[PATCH] ovl: use ovl_inode_lock in ovl_llseek()

From: Amir Goldstein <amir73il@gmail.com>
To: Miklos Szeredi <miklos@szeredi.hu>
Cc: Chengguang Xu <cgxu519@mykernel.net>, linux-unionfs@vger.kernel.org
Subject: [PATCH] ovl: use ovl_inode_lock in ovl_llseek()
Date: Sat, 21 Dec 2019 18:52:43 +0200	[thread overview]
Message-ID: <20191221165243.13026-1-amir73il@gmail.com> (raw)

In ovl_llseek() we use the overlay inode rwsem to protect against
concurrent modifications to real file f_pos, because we copy the overlay
file f_pos to/from the real file f_pos.

This caused a lockdep warning of locking order violation when the
ovl_llseek() operation was called on a lower nested overlay layer while
the upper layer fs sb_writers is held (with patch improving copy-up
efficiency for big sparse file).

Use the internal ovl_inode_lock() instead of the overlay inode rwsem
in those cases. It is meant to be used for protecting against concurrent
changes to overlay inode internal state changes.

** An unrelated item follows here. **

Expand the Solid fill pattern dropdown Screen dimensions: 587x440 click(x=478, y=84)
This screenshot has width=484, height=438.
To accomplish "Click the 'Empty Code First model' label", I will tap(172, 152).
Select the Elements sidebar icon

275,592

The locking order rules are documented to explain this case.

Signed-off-by: Amir Goldstein <amir73il@gmail.com>
---

Miklos,

>From all the potential cases to replace inode_lock with ovl_inode_lock,
this is the only one left with justification.

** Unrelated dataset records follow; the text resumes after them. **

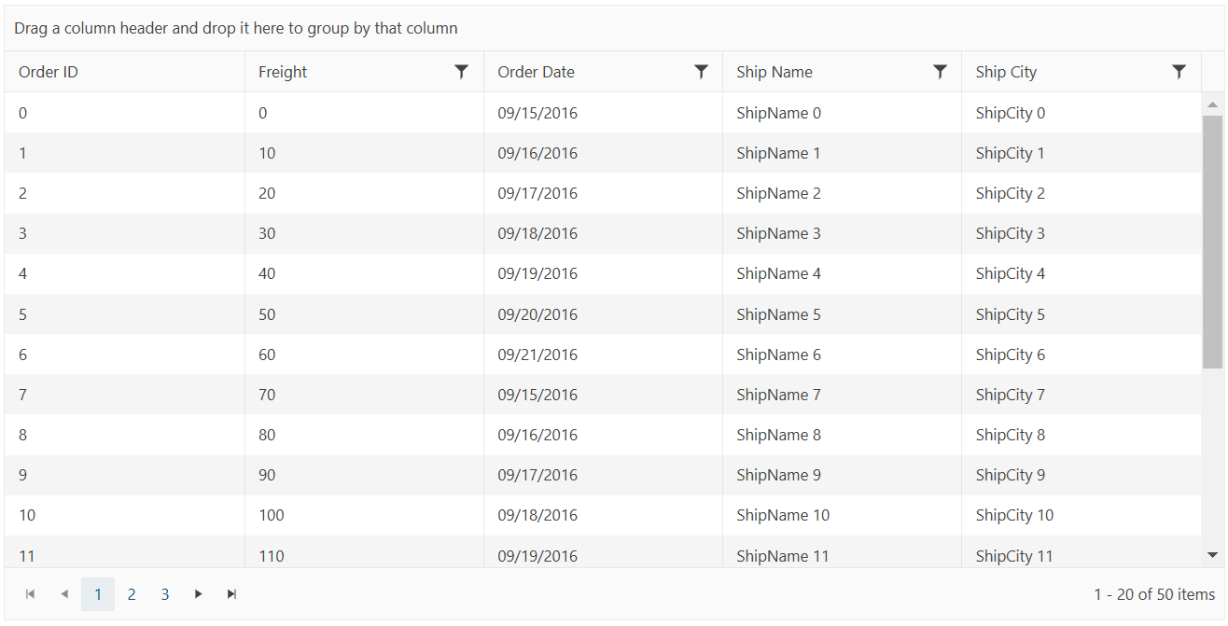Select page 1 in the pager
The width and height of the screenshot is (1228, 626).
[x=98, y=594]
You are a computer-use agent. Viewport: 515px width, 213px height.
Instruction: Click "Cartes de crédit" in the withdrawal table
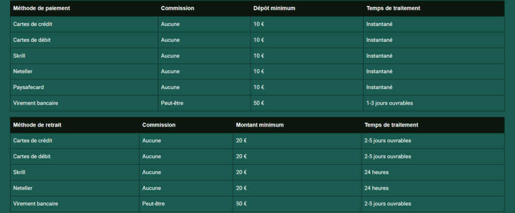click(x=33, y=141)

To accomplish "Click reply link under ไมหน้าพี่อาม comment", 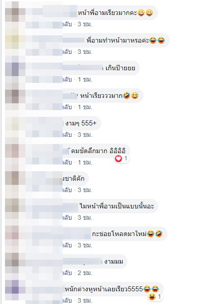I will [67, 217].
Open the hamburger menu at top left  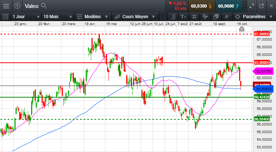point(6,6)
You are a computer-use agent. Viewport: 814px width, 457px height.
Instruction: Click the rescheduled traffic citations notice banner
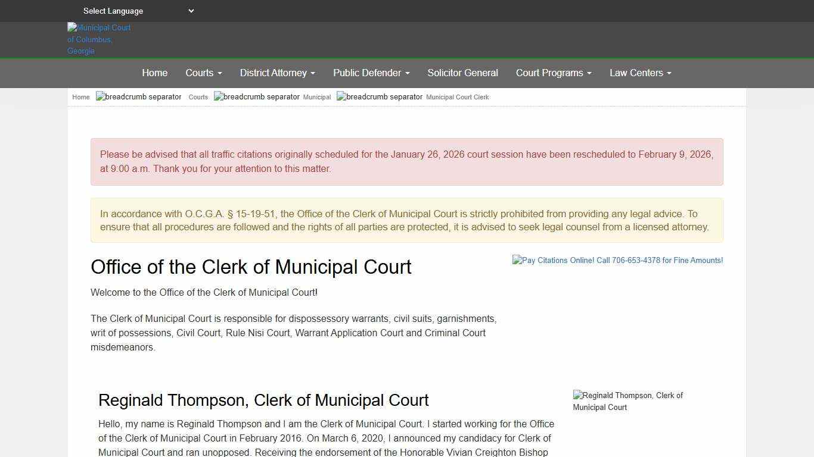coord(406,161)
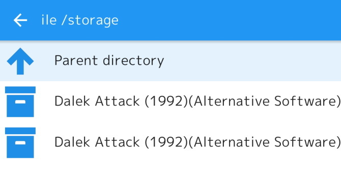Open the first Dalek Attack (1992) file name
Screen dimensions: 341x196
pos(197,102)
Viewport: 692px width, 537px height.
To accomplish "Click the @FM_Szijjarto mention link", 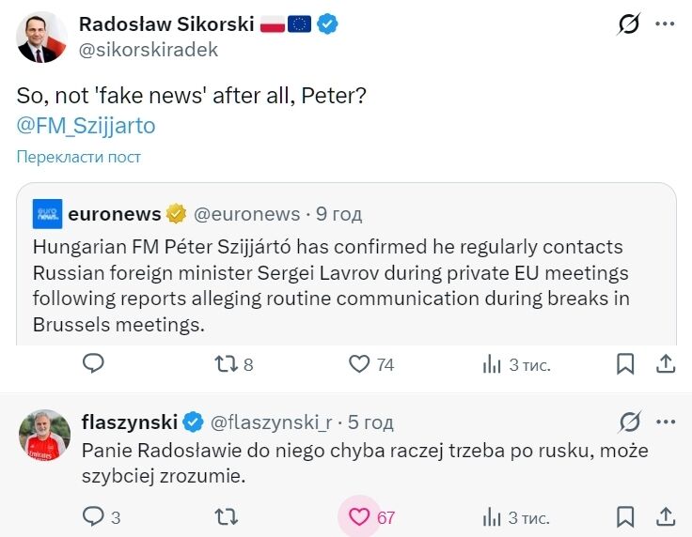I will (87, 125).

ovl_write_iter() and ovl_ioctl_set_flags() will require more changes and
they cannot be called on a lower overlay.

ovl_dir_llseek() needs to use the same lock used by ovl_iterate() when
modifying realfile->f_pos (i_rwsem).

ovl_dir_fsync() could use ovl_inode_lock insead of i_rwsem for
od->upperfile test&set, but there is no strong justification to make
that change now.

Thanks,
Amir.

 fs/overlayfs/file.c  |  4 ++--
 fs/overlayfs/inode.c | 21 +++++++++++++++++++++
 2 files changed, 23 insertions(+), 2 deletions(-)

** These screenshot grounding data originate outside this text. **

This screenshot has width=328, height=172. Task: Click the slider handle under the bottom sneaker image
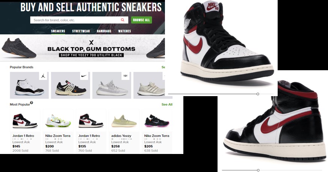pyautogui.click(x=258, y=170)
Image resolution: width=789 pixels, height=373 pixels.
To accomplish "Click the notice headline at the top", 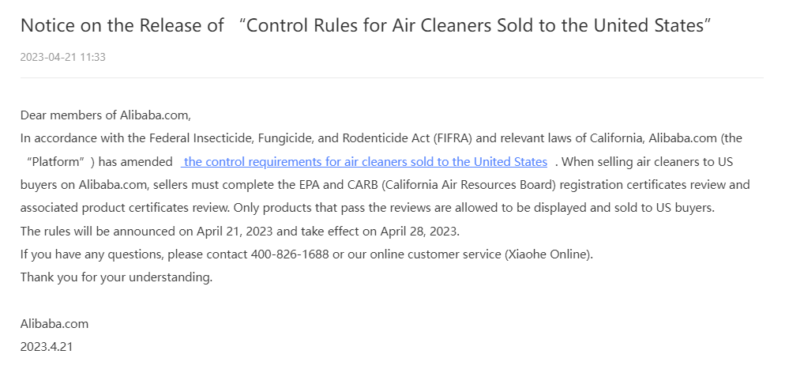I will [x=366, y=25].
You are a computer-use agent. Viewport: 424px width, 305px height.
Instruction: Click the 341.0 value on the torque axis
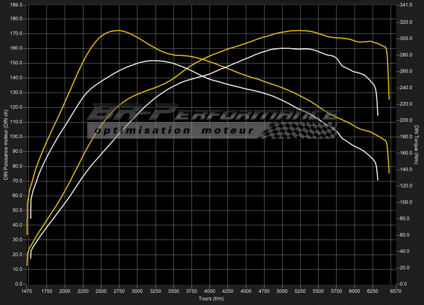[406, 4]
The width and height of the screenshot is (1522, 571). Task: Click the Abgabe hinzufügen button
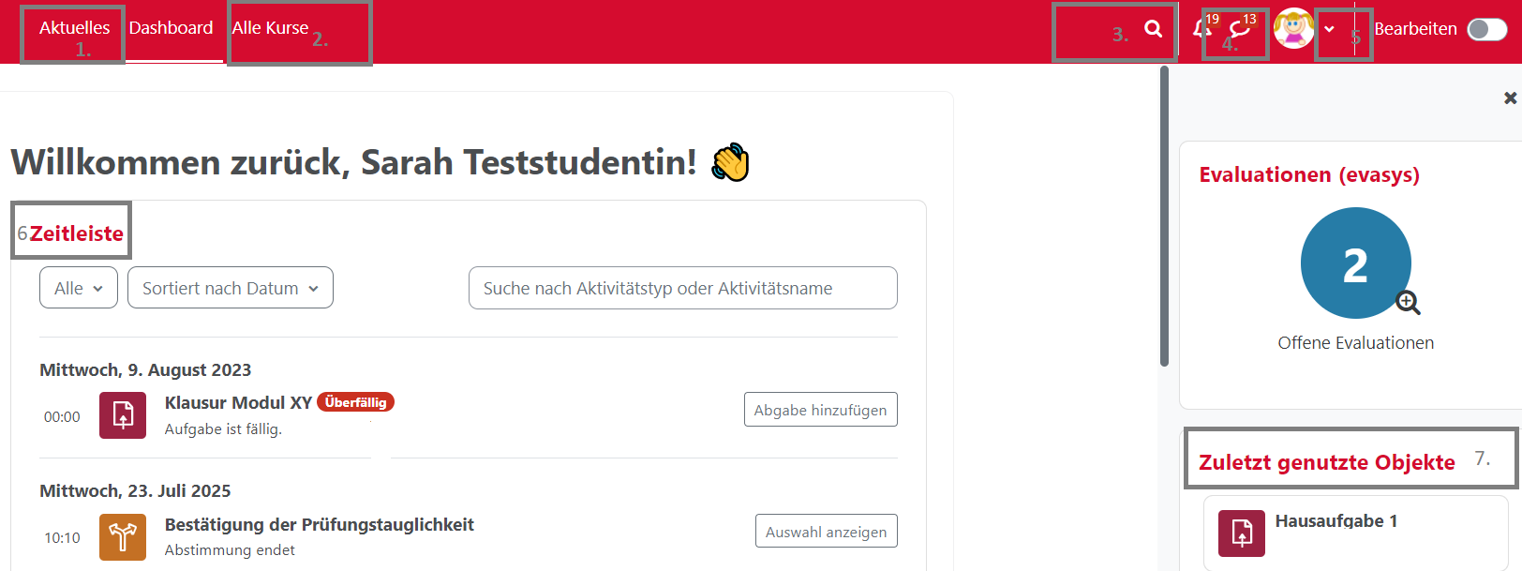tap(820, 410)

diff --git a/fs/overlayfs/file.c b/fs/overlayfs/file.c
index e235a635d9ec..859efeaaefab 100644
--- a/fs/overlayfs/file.c
+++ b/fs/overlayfs/file.c
@@ -171,7 +171,7 @@ static loff_t ovl_llseek(struct file *file, loff_t offset, int whence)
 	 * limitations that are more strict than ->s_maxbytes for specific
 	 * files, so we use the real file to perform seeks.
 	 */
-	inode_lock(inode);
+	ovl_inode_lock(inode);
 	real.file->f_pos = file->f_pos;
 
 	old_cred = ovl_override_creds(inode->i_sb);
@@ -179,7 +179,7 @@ static loff_t ovl_llseek(struct file *file, loff_t offset, int whence)
 	revert_creds(old_cred);
 
 	file->f_pos = real.file->f_pos;
-	inode_unlock(inode);
+	ovl_inode_unlock(inode);
 
 	fdput(real);
 
diff --git a/fs/overlayfs/inode.c b/fs/overlayfs/inode.c
index b045cf1826fc..481a19965dd1 100644
--- a/fs/overlayfs/inode.c
+++ b/fs/overlayfs/inode.c
@@ -527,6 +527,27 @@ static const struct address_space_operations ovl_aops = {
  * [...] &ovl_i_mutex_dir_key[depth]   (stack_depth=2)
  * [...] &ovl_i_mutex_dir_key[depth]#2 (stack_depth=1)
  * [...] &type->i_mutex_dir_key        (stack_depth=0)
+ *
+ * Locking order w.r.t ovl_want_write() is important for nested overlayfs.
+ *
+ * This chain is valid:
+ * - inode->i_rwsem			(inode_lock[2])
+ * - upper_mnt->mnt_sb->s_writers	(ovl_want_write[0])
+ * - OVL_I(inode)->lock			(ovl_inode_lock[2])
+ * - OVL_I(lowerinode)->lock		(ovl_inode_lock[1])
+ *
+ * And this chain is valid:
+ * - inode->i_rwsem			(inode_lock[2])
+ * - OVL_I(inode)->lock			(ovl_inode_lock[2])
+ * - lowerinode->i_rwsem		(inode_lock[1])
+ * - OVL_I(lowerinode)->lock		(ovl_inode_lock[1])
+ *
+ * But lowerinode->i_rwsem SHOULD NOT be acquired while ovl_want_write() is
+ * held, because it is in reverse order of the non-nested case using the same
+ * upper fs:
+ * - inode->i_rwsem			(inode_lock[1])
+ * - upper_mnt->mnt_sb->s_writers	(ovl_want_write[0])
+ * - OVL_I(inode)->lock			(ovl_inode_lock[1])
  */
 #define OVL_MAX_NESTING FILESYSTEM_MAX_STACK_DEPTH
 
-- 
2.17.1